10 SEPTEMBER 2005, Page 46

The real thing

James Delingpole

You were probably expecting me to watch Celebrity Shark Bait (ITV1, Sunday) but I didn’t because I was feeling a bit ‘been there, done that’ and, short of filming the celebrities actually being eaten, I couldn’t see how they could possibly have made it exciting. I expect there was lots and lots of build-up as the celebrities (Ruby Wax, Richard E. Grant, a couple of others you’ve never heard of) confessed how scared of sharks they were, followed by shots of them looking at fins in the water going, ‘Ooh, er. No way am I going into the water with them,’ followed by scenes of them in the cage going, ‘Wow. This is amazing. I’m in a cage surrounded by actual Jaws-style sharks.’ Or was it even less interesting than I’ve just imagined?

What I have been watching a lot of is stuff about the hurricane because I love New Orleans, it’s my favourite American city and it was at one time my ambition to buy myself a colonial mansion in the Garden District. I expect now I could probably afford one.

Hotel on Sea (BBC1, Thursday) is a slyly funny new spoof, fly-on-the-wall comedy series in the manner of The Office about an ailing, joke hotel in Blackpool called The President, with acting so deadpan and perfectly observed you could almost believe it was the real thing. Except you know it’s not, obviously, because of characters like the duty manager who doubles up as a DJcum-transvestite entertainer in the basement bar (Kennedy’s) that is so spectacularly crap that guests virtually have to be paid before they think of visiting it. Such people and places could never exist.

But they do. Alerted by the fact that no writer or actors were credited at the end, I double-checked in the Radio Times and realised that Hotel on Sea is in fact TV’s first ever ‘comi-doc’. The scene where the coach party of old ladies arrives and they can’t get to their fourth-floor bedrooms because the light in the lift is broken and no one can fix it; the one where the Eastern European waitresses bitch — with English subtitles about the stupidity of the new bow-tie uniforms they’ve been asked to wear to give the place a bit of class. It’s all true.
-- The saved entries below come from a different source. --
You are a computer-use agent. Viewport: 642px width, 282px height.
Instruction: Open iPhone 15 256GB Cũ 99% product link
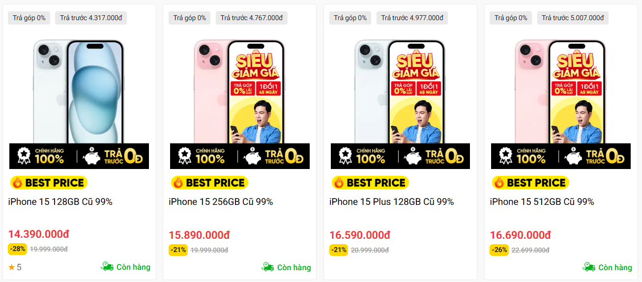click(221, 202)
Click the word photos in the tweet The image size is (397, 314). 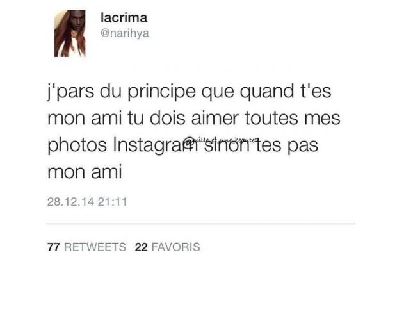[77, 145]
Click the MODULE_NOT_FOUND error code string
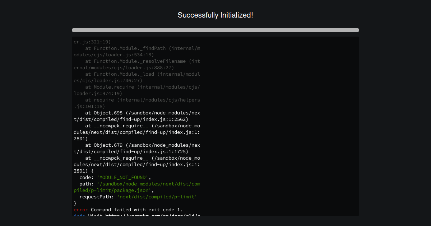Viewport: 431px width, 226px height. (x=122, y=177)
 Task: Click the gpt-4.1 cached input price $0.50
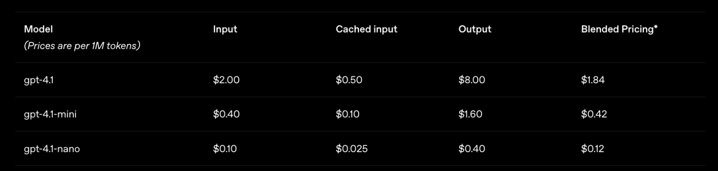pos(349,80)
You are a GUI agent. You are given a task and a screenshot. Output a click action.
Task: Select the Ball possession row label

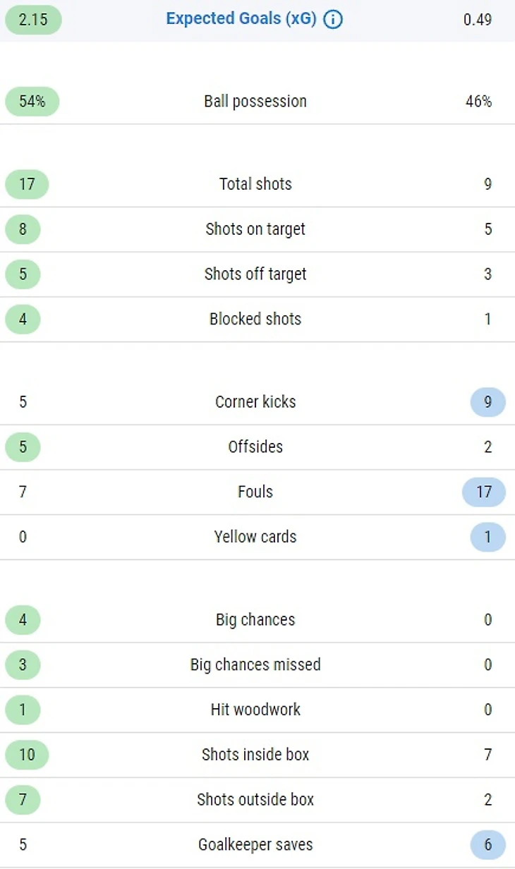[x=255, y=101]
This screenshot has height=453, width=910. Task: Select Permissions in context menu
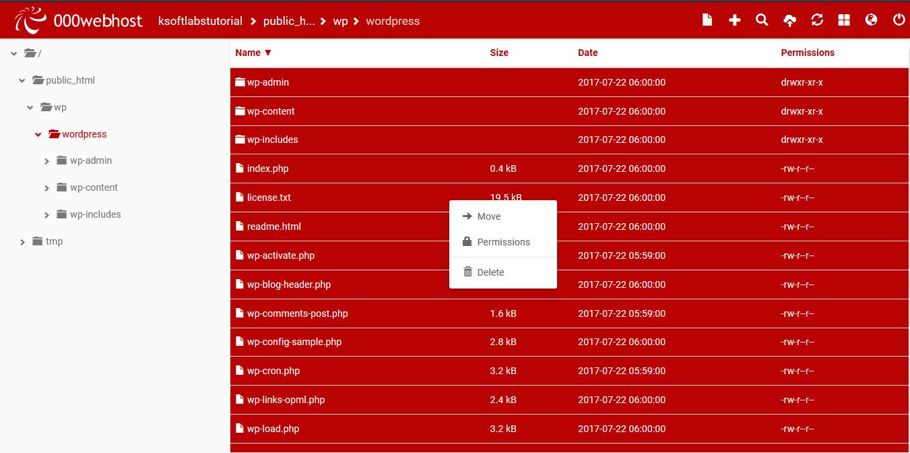pos(503,242)
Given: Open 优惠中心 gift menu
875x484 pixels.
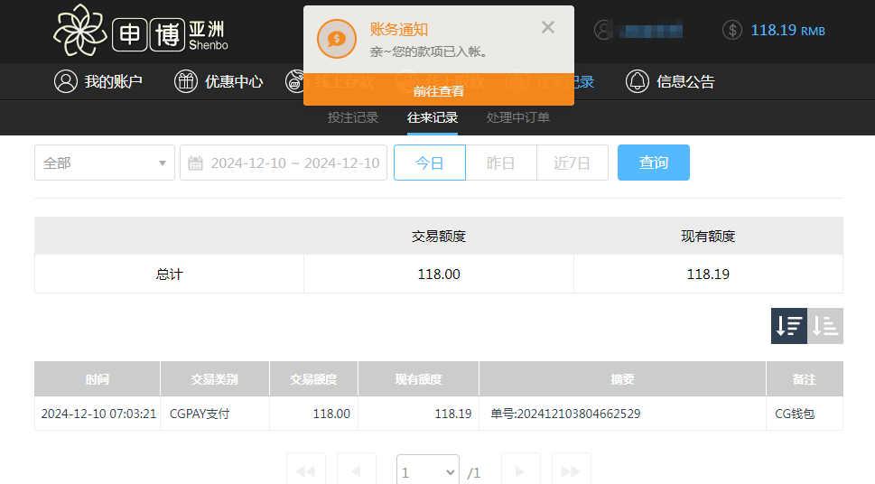Looking at the screenshot, I should click(x=219, y=81).
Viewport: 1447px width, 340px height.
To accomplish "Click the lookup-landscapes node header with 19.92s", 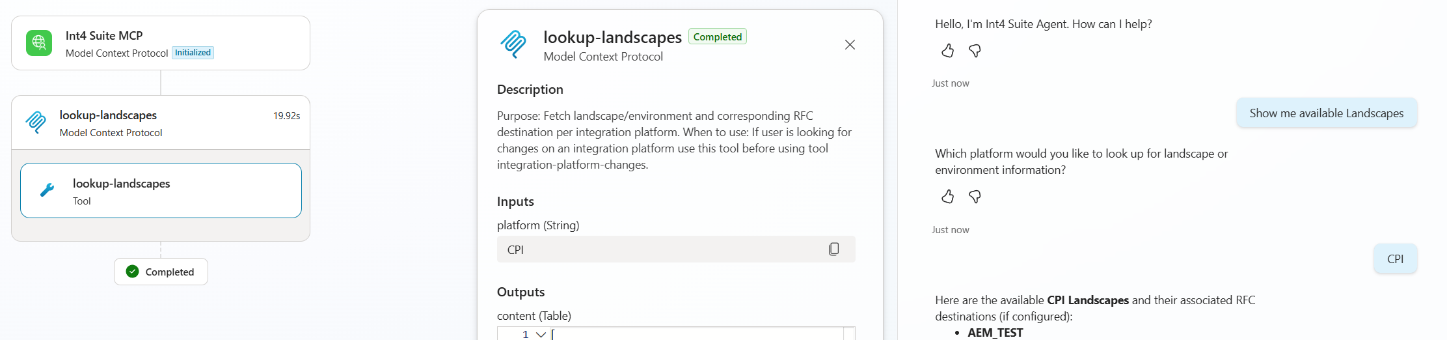I will [x=161, y=123].
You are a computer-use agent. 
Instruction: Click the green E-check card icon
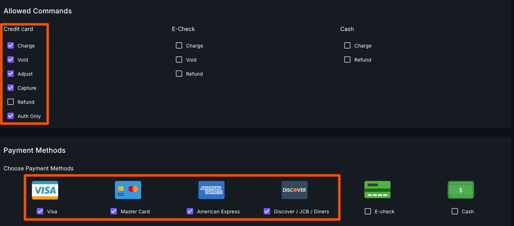click(x=377, y=190)
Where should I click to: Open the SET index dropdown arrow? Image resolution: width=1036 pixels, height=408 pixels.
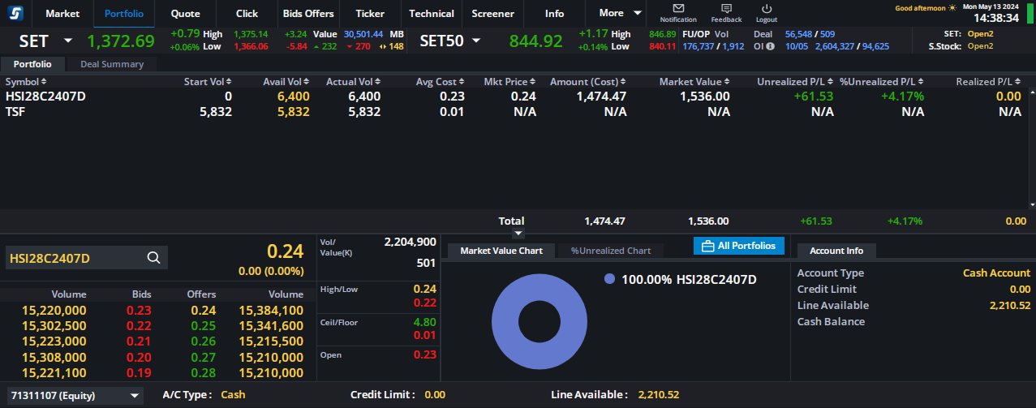click(68, 41)
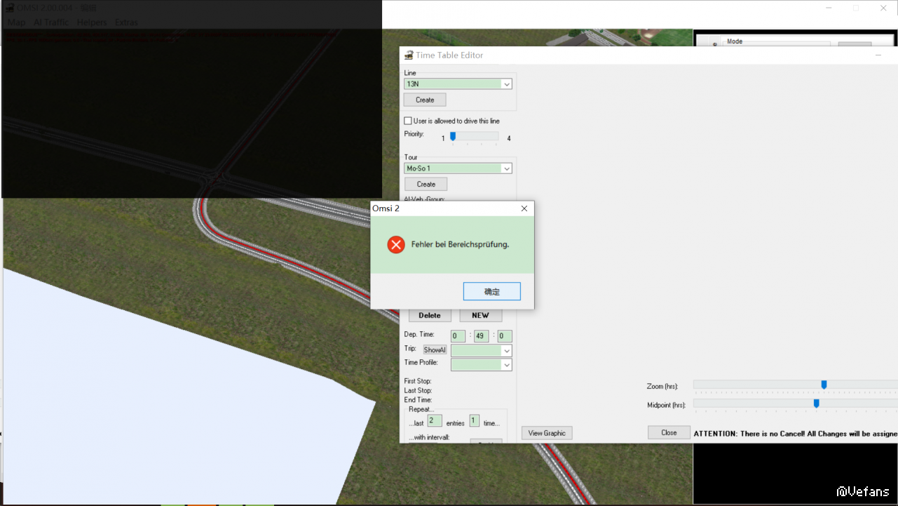Open the Helpers menu
Viewport: 898px width, 506px height.
(x=92, y=22)
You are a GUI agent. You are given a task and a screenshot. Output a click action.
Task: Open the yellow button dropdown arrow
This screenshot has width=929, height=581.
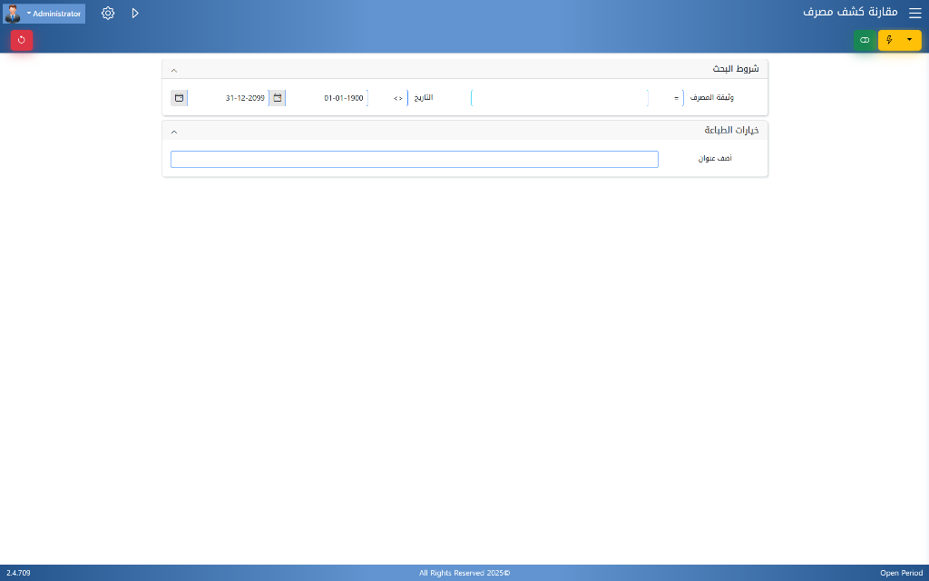[910, 40]
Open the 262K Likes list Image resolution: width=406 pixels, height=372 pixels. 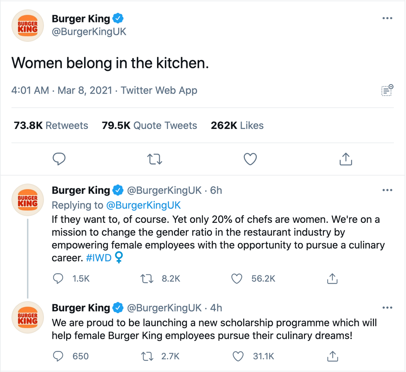[x=237, y=126]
Well, up to a point. The obvious question begged by this new genre is: how much of this stuff would have happened if there hadn’t been a team of comi-documentary makers willing incompetence, mayhem and chucklesome antics on the hotel and its staff at every turn? It was produced and directed by a friend of mine, Jonathan Hacker, so perhaps I should ask him some time.

Medium (BBC1, Tuesday) is a watchable new American series about a pretty wouldbe lawyer (Patricia Arquette) who happens to be the most brilliant spirit medium ever. All she needs to do to solve crimes is to have a dream or ask the dead people whodunit and where the bodies are buried: et voila. Which naturally poses a bit of a problem: how the hell do you sustain the mystery for more than ten minutes when you’ve got a detective who’s so ludicrously omniscient?

I can’t speak for the rest of the series, but the pilot episode got over it by having Arquette’s abilities continually doubted by angry rationalists like her hotshot black female colleague and the Stetsonned detective from the Texas Rangers. Then, just when the Texas Rangers were on the verge of discovering the efficacy of Patricia’s amazing powers by digging up the body whose whereabouts she had pinpointed with needle accuracy thanks to information provided by the perverted murderer’s abused dead sister, along came a massive storm and washed every last shred of evidence away. Normally, I would have written this off as a desperate plot device. But since the hurricane materialised over the Gulf of Mexico it all seemed spookily prescient.

Underground Britain (BBC2, Thursday), a new, quirky documentary strand, got off to a promising start with the tale of Jeff Ditchfield, a ruthless northern businessman who’d suddenly decided it was his life mission to provide the sick with free supplies of palliative cannabis from his new café headquarters in Rhyl. A group of activists led by local historian Colin Jones — ‘We do have in Rhyl a number of buildings of heritage interest, such as St David’s nursing home’ — was determined to stop him, arguing that Ditchfield’s supposed philanthropy was no more than a front to conceal his evil plan to infect a once-reas suringly-drab Welsh seaside town with reefer madness.

They were probably right. Despite the touching scenes of legless multiple sclerosis sufferers testifying to the joys their daily spliff had brought into their painful lives, even Ditchfield himself subsequently admitted that he was doing it with an eye to the main chance. The Welsh market alone, he reckoned, was worth half a billion quid and could sustain up to 200 cannabis cafés. If the Welsh Assembly ever decided to legalise pot independently of the British government, he said, then he wanted to be in there first. Up until that point I’d been admiring his chutzpah and business acumen. Finally, I twigged: he’s been smoking too much dope.